_STATED EXERCISE_
Report each line of the listing below that contains the word "indicator", copying every such line in full.

_INPUT MATERIAL_
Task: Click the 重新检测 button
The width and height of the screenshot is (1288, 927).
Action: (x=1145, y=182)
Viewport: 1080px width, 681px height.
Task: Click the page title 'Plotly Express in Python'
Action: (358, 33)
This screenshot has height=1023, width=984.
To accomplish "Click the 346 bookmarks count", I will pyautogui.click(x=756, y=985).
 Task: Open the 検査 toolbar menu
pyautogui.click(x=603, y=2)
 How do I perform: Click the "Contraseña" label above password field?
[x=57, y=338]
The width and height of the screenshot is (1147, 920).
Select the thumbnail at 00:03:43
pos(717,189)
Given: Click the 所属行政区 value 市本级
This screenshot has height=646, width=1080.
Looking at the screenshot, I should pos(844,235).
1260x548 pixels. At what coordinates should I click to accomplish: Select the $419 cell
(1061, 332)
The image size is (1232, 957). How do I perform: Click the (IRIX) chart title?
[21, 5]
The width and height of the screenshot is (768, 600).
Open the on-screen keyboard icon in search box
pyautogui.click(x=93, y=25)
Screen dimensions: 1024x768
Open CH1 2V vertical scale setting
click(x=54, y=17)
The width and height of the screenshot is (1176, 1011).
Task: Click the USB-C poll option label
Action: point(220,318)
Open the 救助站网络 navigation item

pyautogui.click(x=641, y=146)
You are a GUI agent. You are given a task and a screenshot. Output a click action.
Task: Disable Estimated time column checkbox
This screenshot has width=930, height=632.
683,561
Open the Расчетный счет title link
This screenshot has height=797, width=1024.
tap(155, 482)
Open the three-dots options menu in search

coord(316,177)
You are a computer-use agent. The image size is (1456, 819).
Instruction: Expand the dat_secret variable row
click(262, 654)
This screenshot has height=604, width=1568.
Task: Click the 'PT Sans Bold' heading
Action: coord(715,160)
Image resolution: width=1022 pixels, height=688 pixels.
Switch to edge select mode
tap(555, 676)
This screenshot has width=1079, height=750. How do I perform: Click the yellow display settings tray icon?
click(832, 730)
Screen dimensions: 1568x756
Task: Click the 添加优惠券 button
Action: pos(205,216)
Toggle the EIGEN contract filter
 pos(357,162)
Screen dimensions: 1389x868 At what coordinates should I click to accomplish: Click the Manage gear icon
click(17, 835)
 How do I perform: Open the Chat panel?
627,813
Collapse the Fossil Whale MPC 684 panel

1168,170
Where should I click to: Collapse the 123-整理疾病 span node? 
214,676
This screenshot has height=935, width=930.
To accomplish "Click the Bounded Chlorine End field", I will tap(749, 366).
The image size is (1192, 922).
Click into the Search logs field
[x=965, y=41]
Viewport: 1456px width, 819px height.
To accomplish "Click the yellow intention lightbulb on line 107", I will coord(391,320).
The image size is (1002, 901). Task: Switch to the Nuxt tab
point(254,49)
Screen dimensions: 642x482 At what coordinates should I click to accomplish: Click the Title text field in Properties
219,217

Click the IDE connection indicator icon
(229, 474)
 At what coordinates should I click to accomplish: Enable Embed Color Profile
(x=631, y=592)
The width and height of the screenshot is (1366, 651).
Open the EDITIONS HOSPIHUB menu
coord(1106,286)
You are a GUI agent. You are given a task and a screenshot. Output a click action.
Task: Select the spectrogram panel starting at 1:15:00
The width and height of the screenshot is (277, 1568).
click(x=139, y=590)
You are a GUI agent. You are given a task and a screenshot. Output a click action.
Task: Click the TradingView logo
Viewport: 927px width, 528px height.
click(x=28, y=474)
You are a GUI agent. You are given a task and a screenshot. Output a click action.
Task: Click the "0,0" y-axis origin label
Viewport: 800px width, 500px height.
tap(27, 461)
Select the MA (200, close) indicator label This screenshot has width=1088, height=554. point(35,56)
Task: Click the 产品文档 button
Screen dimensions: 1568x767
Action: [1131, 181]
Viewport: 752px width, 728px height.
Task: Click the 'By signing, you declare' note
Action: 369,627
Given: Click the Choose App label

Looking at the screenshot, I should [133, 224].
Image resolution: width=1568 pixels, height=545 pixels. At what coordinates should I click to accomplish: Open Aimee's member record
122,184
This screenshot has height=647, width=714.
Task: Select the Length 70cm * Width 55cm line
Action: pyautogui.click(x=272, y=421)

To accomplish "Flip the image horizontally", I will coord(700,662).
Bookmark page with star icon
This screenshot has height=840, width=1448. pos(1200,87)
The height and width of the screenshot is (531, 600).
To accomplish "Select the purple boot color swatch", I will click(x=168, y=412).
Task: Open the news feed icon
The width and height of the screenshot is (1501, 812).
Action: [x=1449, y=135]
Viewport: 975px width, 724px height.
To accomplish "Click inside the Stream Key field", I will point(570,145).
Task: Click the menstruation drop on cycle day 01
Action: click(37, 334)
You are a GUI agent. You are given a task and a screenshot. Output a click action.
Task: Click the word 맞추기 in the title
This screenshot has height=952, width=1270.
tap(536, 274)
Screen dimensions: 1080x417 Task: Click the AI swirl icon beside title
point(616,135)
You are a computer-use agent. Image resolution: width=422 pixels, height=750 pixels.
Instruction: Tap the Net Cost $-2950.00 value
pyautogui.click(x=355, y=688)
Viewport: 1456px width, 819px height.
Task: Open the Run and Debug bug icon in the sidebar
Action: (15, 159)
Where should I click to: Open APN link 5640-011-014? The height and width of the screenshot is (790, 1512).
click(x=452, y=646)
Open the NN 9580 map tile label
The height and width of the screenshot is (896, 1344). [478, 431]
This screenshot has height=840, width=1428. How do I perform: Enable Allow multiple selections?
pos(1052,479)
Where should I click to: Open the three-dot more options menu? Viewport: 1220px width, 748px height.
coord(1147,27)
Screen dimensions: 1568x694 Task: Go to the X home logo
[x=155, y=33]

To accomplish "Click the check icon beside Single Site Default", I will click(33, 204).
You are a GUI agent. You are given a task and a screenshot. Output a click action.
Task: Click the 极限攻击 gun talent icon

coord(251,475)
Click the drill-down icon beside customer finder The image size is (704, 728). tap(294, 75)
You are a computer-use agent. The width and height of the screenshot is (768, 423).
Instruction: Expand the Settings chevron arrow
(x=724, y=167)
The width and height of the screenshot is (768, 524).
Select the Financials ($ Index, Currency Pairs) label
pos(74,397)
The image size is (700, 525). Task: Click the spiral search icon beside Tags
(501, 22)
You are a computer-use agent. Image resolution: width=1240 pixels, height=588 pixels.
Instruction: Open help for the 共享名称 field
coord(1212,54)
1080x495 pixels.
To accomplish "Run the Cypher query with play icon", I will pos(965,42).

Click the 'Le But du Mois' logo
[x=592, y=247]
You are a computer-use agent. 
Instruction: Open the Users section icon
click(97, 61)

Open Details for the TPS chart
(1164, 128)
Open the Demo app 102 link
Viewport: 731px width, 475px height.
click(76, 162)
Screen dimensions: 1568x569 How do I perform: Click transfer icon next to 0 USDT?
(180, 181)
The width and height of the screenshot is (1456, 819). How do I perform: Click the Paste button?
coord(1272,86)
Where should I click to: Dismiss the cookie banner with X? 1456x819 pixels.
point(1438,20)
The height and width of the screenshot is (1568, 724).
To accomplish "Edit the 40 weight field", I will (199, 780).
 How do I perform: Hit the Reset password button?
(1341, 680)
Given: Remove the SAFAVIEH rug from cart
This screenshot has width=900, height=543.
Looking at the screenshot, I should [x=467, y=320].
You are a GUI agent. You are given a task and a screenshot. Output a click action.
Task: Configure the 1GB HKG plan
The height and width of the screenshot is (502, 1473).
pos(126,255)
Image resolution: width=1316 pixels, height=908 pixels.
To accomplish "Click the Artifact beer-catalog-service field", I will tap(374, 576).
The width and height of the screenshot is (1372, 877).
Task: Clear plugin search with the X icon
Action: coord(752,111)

_SOLUTION_
Click the IDE connection indicator icon
Select the MA (200, close) indicator label This screenshot has width=1088, height=554. point(35,56)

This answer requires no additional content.